[Opening INPUT FOR THIS TASK section]

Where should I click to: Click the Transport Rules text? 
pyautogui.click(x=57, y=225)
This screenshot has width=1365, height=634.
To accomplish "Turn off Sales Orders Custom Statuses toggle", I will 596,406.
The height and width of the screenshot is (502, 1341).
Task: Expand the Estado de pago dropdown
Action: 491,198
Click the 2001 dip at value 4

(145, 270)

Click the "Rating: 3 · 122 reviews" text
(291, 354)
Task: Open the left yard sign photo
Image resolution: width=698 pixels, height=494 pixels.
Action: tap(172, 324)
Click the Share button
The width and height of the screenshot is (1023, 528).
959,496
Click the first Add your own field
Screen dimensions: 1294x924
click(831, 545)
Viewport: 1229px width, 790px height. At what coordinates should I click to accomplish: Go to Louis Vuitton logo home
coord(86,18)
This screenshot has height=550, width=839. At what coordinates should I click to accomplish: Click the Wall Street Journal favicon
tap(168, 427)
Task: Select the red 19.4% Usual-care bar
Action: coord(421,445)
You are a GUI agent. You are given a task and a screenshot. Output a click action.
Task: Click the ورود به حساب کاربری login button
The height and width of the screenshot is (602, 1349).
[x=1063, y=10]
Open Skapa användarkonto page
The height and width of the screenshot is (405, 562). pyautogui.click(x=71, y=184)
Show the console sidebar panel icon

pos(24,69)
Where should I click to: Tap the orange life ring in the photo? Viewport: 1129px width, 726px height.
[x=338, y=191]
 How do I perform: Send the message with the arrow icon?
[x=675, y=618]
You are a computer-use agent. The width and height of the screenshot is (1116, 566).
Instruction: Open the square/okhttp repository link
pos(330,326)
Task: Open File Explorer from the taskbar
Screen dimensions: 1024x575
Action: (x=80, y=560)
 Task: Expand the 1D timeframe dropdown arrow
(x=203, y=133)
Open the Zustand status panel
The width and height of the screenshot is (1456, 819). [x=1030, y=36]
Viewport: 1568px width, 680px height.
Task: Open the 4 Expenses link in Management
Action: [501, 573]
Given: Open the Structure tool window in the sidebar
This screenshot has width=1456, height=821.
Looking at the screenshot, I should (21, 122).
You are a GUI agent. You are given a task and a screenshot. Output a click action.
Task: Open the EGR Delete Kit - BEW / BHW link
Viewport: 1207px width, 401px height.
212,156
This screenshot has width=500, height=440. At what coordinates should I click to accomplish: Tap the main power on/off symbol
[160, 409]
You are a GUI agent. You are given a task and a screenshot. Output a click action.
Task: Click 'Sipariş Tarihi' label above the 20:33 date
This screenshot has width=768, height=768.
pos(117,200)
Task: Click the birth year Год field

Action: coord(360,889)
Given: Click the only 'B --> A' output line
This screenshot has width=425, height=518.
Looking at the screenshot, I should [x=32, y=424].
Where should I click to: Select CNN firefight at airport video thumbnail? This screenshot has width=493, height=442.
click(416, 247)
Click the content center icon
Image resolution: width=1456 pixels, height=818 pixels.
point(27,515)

[Closing INPUT FOR THIS TASK section]

TASK DIRECTIONS
Copy every record verbatim.

RESULT
Where should I click to: Click the Transport Rules text? 
pyautogui.click(x=57, y=225)
This screenshot has width=1365, height=634.
To accomplish "Turn off Sales Orders Custom Statuses toggle", I will 596,406.
The height and width of the screenshot is (502, 1341).
Task: Expand the Estado de pago dropdown
Action: 491,198
Click the 2001 dip at value 4

(145, 270)

Click the "Rating: 3 · 122 reviews" text
(291, 354)
Task: Open the left yard sign photo
Image resolution: width=698 pixels, height=494 pixels.
Action: tap(172, 324)
Click the Share button
The width and height of the screenshot is (1023, 528).
959,496
Click the first Add your own field
Screen dimensions: 1294x924
click(831, 545)
Viewport: 1229px width, 790px height. At what coordinates should I click to accomplish: Go to Louis Vuitton logo home
coord(86,18)
This screenshot has height=550, width=839. At what coordinates should I click to accomplish: Click the Wall Street Journal favicon
tap(168, 427)
Task: Select the red 19.4% Usual-care bar
Action: coord(421,445)
You are a GUI agent. You are given a task and a screenshot. Output a click action.
Task: Click the ورود به حساب کاربری login button
The height and width of the screenshot is (602, 1349).
[x=1063, y=10]
Open Skapa användarkonto page
The height and width of the screenshot is (405, 562). pyautogui.click(x=71, y=184)
Show the console sidebar panel icon

pos(24,69)
Where should I click to: Tap the orange life ring in the photo? Viewport: 1129px width, 726px height.
[x=338, y=191]
 How do I perform: Send the message with the arrow icon?
[x=675, y=618]
You are a computer-use agent. The width and height of the screenshot is (1116, 566).
Instruction: Open the square/okhttp repository link
pos(330,326)
Task: Open File Explorer from the taskbar
Screen dimensions: 1024x575
Action: (x=80, y=560)
 Task: Expand the 1D timeframe dropdown arrow
(x=203, y=133)
Open the Zustand status panel
The width and height of the screenshot is (1456, 819). [x=1030, y=36]
Viewport: 1568px width, 680px height.
Task: Open the 4 Expenses link in Management
Action: [501, 573]
Given: Open the Structure tool window in the sidebar
This screenshot has width=1456, height=821.
Looking at the screenshot, I should (21, 122).
You are a GUI agent. You are given a task and a screenshot. Output a click action.
Task: Open the EGR Delete Kit - BEW / BHW link
Viewport: 1207px width, 401px height.
212,156
This screenshot has width=500, height=440. At what coordinates should I click to accomplish: Tap the main power on/off symbol
[160, 409]
You are a GUI agent. You are given a task and a screenshot. Output a click action.
Task: Click 'Sipariş Tarihi' label above the 20:33 date
This screenshot has width=768, height=768.
pos(117,200)
Task: Click the birth year Год field

Action: coord(360,889)
Given: Click the only 'B --> A' output line
This screenshot has width=425, height=518.
Looking at the screenshot, I should [x=32, y=424].
Where should I click to: Select CNN firefight at airport video thumbnail? This screenshot has width=493, height=442.
click(416, 247)
Click the content center icon
Image resolution: width=1456 pixels, height=818 pixels.
point(27,515)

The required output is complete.